A epidemia do vírus Zika não começou como epidemia, nem como vírus. Naqueles anos de 2015 e 2016, começou com sintomas atípicos que foram se tornando epidemiologicamente significativos (como a microcefalia, a hidrocefalia, deficiências múltiplas etc.). No estado de Pernambuco (região do nordeste brasileiro), as crianças que apresentavam estes sintomas foram primeiramente atendidas em emergências hospitalares e nas unidades de referência materno-infantil. Aos poucos, o número crescente destes graves sintomas pediu mais investigação e, da assistência médica, estas crianças passaram a alimentar a pesquisa científica. Só então sintoma ajudou a explicar vírus e a definir epidemia. Esta pesquisa foi realizada por uma equipe de estudantes de graduação, pós-graduação e docentes do Departamento de Antropologia da Universidade de Brasília. A equipe entrevistou, em quatro visitas a Pernambuco (2018, 2022 e 2023), quase uma centena de cientistas e profissionais da saúde de diversas áreas que atuaram para entender o vírus e atender as crianças que desenvolveram com o que se convencionou chamar de Síndrome Congênita do Zika. Os entrevistados nos contaram que os dados clínicos foram importantes para explicar a epidemia, organizar uma rede de atendimentos, acolher e cuidar destes recém-nascidos e também para formar profissionais de saúde, constituir equipes de pesquisa, lograr financiamentos, publicações e carreiras cientificas.
Neste contexto que se passou, principalmente, dentro dos hospitais-escola, há instigantes controvérsias por analisar antropologicamente: assistência e ciência aconteceram “juntas” ou, se “separadas”, a ciência tendeu a ser priorizada? O que foi oferecido às famílias para que incluíssem suas crianças nos protocolos científicos? A partir dos longos estudos de coortes, que tipo de relação foi estabelecida com profissionais de saúde que desempenharam dois papeis, na clínica e na pesquisa? O vínculo pela pesquisa ajudou a família a ter acesso a outros serviços no hospital e na rede de saúde da região? A pesquisa pode ser uma forma de traduzir a Biomedicina e a burocracia estatal, contribuindo para processos de cidadanização destas famílias? Por que profissionais de saúde optaram por realizar pesquisa quando a assistência lhes oferece retorno financeiro tão mais alto? Se um projeto de pesquisa financia aquele ambulatório especializado na epidemia, é justificável permitir que este paciente fure a fila no sistema público? A aquisição de equipamentos e o investimento em infraestrutura hospitalar durante uma epidemia poderão servir, a longo prazo, para outros pacientes ou acabam criando enclaves privatizados de medicina especializada com acesso apenas aos sujeitos de pesquisa?

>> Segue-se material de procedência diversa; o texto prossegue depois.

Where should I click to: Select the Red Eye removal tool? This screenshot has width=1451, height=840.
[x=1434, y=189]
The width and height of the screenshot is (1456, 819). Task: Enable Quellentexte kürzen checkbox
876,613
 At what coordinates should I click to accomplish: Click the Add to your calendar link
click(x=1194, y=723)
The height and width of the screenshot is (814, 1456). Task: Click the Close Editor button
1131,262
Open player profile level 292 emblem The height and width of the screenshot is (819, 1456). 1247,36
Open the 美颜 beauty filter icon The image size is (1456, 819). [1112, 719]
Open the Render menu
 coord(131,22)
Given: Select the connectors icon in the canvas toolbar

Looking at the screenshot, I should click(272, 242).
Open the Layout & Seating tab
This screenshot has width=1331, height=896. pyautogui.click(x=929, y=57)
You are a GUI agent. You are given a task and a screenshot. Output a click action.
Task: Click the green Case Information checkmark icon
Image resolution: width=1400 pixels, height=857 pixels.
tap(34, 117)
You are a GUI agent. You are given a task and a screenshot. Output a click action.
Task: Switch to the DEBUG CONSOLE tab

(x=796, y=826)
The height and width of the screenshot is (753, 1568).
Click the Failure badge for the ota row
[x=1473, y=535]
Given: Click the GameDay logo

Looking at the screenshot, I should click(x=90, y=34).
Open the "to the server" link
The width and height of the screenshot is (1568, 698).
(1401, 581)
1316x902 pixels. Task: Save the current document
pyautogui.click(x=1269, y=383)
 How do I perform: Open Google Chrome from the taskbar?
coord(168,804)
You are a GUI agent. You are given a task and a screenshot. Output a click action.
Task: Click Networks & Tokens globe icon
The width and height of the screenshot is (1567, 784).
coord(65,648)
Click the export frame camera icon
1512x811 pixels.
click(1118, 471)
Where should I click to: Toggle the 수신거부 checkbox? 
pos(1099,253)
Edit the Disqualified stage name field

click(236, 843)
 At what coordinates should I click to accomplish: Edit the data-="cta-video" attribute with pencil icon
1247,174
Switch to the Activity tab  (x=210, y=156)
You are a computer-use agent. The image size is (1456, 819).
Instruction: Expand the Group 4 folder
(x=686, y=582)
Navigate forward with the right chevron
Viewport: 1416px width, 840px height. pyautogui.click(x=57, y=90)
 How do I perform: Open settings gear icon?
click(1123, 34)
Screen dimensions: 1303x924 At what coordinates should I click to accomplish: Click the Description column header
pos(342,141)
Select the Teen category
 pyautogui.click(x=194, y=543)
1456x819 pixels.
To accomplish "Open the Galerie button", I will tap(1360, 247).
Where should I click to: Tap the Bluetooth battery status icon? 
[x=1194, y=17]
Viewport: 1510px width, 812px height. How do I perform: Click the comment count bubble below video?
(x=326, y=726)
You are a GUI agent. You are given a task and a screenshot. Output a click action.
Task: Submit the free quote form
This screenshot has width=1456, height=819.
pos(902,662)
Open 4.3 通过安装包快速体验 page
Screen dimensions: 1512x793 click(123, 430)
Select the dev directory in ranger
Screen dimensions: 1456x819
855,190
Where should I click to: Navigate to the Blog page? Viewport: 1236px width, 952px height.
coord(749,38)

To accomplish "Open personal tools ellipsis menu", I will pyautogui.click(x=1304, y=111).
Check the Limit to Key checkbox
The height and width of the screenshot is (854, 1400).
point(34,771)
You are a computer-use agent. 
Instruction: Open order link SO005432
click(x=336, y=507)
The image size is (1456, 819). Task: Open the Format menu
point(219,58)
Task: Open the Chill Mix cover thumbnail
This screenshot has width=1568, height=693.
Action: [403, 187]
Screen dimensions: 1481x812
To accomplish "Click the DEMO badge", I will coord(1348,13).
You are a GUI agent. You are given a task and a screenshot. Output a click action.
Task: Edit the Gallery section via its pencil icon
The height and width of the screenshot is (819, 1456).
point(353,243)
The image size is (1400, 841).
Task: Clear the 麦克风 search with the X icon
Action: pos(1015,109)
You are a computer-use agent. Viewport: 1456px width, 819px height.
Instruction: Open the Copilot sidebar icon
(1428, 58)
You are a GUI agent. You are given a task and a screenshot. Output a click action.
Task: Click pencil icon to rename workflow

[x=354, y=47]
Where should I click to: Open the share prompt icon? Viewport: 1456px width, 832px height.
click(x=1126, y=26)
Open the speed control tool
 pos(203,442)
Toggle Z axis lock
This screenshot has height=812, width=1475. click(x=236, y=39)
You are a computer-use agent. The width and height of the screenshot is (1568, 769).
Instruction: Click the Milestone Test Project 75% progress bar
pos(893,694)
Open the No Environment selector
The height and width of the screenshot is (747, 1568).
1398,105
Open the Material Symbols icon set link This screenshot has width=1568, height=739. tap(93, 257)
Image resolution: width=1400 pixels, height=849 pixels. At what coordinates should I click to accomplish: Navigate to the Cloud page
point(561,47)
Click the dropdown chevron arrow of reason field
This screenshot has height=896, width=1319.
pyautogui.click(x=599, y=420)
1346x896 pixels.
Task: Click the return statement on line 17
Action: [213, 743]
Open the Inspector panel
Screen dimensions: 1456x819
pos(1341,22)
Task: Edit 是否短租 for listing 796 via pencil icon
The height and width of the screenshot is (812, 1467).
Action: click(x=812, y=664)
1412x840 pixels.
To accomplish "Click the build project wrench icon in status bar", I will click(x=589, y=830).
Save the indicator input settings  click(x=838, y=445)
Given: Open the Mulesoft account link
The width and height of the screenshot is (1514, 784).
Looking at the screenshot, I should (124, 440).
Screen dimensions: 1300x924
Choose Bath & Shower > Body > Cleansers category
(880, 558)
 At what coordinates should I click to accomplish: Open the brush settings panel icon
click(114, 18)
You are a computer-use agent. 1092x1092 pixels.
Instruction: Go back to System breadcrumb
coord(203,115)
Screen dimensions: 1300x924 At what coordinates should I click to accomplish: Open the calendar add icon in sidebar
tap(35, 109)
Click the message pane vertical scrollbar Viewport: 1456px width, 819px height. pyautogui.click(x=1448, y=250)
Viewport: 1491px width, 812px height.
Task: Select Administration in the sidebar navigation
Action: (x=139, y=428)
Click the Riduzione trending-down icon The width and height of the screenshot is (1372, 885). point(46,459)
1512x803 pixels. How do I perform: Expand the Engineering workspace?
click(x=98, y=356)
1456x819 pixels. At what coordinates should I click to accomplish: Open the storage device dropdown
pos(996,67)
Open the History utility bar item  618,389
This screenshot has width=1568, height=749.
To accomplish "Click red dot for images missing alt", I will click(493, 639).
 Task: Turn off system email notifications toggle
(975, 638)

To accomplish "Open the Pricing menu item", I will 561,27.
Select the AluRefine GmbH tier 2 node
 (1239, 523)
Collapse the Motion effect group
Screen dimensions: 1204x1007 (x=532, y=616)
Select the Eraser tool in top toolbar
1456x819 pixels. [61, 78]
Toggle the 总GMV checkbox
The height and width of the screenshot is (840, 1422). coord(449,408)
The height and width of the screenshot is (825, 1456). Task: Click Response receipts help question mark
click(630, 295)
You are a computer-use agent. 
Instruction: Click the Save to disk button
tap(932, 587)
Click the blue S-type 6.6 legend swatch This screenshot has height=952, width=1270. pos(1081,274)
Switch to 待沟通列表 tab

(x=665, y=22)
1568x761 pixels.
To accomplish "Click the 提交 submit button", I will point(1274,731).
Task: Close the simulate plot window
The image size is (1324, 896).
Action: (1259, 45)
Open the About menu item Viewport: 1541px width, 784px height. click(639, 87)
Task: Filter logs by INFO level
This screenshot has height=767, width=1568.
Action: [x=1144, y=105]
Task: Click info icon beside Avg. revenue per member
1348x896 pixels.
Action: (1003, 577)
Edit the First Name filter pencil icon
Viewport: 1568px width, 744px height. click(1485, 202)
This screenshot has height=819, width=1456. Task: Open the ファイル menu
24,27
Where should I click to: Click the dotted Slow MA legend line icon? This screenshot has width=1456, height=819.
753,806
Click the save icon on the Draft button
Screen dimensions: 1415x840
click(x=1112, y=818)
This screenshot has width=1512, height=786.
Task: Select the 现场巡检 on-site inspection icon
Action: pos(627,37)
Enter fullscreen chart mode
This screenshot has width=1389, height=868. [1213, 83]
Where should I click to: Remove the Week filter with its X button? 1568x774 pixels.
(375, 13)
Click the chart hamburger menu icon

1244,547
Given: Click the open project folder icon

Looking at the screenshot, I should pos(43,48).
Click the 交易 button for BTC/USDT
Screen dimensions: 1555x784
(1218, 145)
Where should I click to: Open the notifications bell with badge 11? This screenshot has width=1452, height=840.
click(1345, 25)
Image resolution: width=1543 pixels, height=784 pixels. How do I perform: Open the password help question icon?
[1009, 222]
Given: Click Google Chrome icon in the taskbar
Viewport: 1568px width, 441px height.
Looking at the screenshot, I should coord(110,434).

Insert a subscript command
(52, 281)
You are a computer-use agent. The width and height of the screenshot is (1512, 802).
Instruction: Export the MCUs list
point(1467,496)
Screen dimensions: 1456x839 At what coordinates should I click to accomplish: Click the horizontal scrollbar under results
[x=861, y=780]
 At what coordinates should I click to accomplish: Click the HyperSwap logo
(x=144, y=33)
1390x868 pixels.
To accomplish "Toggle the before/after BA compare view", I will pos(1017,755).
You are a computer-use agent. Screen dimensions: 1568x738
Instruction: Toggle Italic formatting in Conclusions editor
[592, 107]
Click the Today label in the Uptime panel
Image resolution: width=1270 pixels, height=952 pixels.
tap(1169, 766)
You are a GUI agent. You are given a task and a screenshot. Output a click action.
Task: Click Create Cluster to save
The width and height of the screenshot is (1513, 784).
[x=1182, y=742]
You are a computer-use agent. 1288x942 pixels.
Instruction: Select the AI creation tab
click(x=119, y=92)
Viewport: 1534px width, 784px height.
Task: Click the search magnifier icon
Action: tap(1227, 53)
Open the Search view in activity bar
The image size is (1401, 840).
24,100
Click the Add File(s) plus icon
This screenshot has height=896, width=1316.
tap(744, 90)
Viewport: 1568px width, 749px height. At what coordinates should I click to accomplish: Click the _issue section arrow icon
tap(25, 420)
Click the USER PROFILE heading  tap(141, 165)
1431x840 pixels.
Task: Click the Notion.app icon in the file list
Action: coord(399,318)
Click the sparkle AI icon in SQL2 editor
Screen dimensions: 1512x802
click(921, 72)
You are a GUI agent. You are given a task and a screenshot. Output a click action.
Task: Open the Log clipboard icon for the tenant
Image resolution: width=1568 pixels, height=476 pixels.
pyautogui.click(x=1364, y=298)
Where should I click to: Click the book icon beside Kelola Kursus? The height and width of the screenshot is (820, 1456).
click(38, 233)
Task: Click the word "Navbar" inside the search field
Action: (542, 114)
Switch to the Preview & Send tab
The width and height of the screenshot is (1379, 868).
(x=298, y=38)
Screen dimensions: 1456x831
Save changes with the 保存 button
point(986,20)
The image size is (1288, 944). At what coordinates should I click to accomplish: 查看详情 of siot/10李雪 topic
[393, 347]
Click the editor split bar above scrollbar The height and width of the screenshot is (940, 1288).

Aos processos de saúde-enfermidade-atenção-cuidado, a epidemia do vírus Zika propõe que ciência também seja agregada. A partir destas controvérsias, observadas nas entrevistas, a nossa pesquisa procura entender se e como a ciência do Zika ajudou a atenuar as vulnerabilidades e sofrimentos vivenciados pelas crianças atingidas pelo vírus e suas respectivas famílias cuidadoras. A partir do caso das ciências do Zika, nossa aposta é de que as epidemias que têm chegado à América Latina sejam tomadas como temas estratégicos para refletirmos sobre os atuais desafios no campo da Antropologia da saúde.